▶ Brief
Return each line below holding the string "brasileiro".
** Opening Supplied material block **
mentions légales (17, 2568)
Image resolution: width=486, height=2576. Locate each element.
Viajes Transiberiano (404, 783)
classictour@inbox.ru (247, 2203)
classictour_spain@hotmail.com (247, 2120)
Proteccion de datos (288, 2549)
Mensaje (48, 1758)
** Closing Supplied material block **
** Opening Supplied material block **
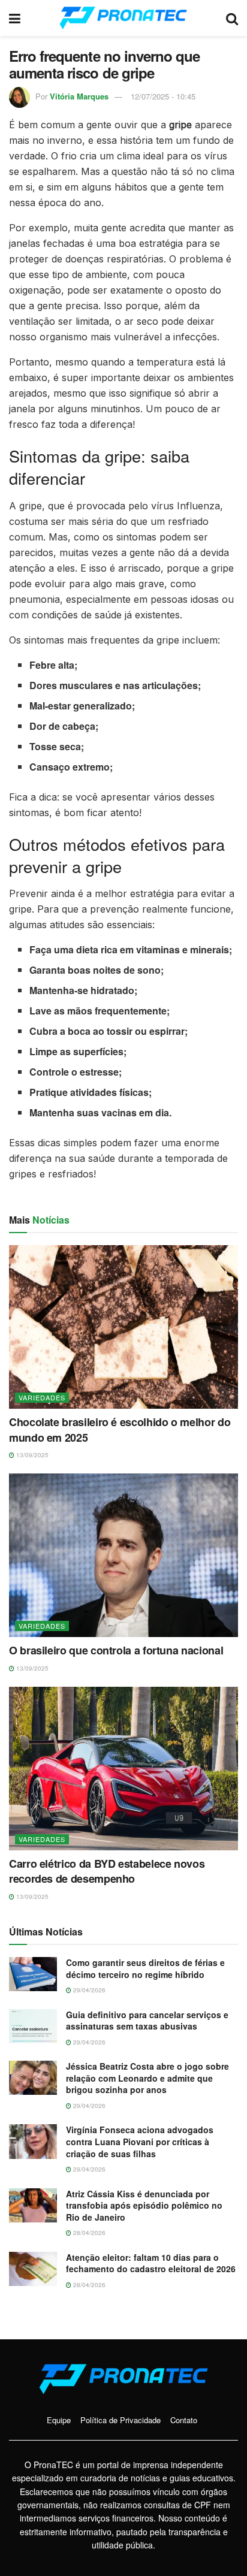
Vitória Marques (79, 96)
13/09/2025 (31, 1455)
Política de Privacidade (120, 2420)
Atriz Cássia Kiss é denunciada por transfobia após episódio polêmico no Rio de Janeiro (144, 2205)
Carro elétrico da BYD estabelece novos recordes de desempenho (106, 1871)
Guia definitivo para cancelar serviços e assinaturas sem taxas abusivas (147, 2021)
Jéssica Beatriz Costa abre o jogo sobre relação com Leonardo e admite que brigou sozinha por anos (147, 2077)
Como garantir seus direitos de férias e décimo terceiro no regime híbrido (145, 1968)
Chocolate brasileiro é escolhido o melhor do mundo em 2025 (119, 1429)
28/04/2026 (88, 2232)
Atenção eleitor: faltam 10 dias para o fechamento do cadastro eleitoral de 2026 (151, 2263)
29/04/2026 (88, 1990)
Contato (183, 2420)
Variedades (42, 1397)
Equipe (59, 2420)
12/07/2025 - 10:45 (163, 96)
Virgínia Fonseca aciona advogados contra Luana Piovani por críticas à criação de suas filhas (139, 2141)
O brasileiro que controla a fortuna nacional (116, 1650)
** Closing Supplied material block **
** Opening Supplied material block **
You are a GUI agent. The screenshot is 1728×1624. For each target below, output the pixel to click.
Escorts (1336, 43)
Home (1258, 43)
** Closing Supplied material block **
▶ Response for this exercise
Chocolate brasileiro é escolhido o melhor do mundo em 2025 (119, 1429)
O brasileiro que controla a fortuna nacional (116, 1650)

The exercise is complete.